DATA FOR THIS TASK Start Marker

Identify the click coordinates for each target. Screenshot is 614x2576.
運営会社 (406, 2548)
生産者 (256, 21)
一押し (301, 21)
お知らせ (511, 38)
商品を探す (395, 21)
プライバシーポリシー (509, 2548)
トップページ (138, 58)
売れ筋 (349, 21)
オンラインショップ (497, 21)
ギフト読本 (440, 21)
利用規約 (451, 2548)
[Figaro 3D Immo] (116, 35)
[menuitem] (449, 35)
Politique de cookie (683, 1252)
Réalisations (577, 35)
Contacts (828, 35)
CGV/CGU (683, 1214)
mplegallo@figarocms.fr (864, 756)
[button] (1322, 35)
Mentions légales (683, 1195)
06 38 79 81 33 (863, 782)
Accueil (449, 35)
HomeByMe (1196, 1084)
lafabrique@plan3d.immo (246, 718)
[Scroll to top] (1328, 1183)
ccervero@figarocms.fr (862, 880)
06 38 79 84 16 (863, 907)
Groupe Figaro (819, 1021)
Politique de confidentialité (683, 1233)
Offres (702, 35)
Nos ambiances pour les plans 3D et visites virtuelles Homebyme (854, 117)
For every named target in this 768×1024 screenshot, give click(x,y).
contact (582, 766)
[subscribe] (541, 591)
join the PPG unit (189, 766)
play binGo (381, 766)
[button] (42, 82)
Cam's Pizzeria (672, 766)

DATA FOR THIS TASK End Marker

Set each line down exactly, beginning at the one containing "Politique de cookie (683, 1252)" and ending at the last line of the material above.

Politique de cookie (683, 1252)
Réalisations (577, 35)
Contacts (828, 35)
CGV/CGU (683, 1214)
mplegallo@figarocms.fr (864, 756)
[button] (1322, 35)
Mentions légales (683, 1195)
06 38 79 81 33 (863, 782)
Accueil (449, 35)
HomeByMe (1196, 1084)
lafabrique@plan3d.immo (246, 718)
[Scroll to top] (1328, 1183)
ccervero@figarocms.fr (862, 880)
06 38 79 84 16 (863, 907)
Groupe Figaro (819, 1021)
Politique de confidentialité (683, 1233)
Offres (702, 35)
Nos ambiances pour les plans 3D et visites virtuelles Homebyme (854, 117)
For every named target in this 768×1024 screenshot, give click(x,y).
contact (582, 766)
[subscribe] (541, 591)
join the PPG unit (189, 766)
play binGo (381, 766)
[button] (42, 82)
Cam's Pizzeria (672, 766)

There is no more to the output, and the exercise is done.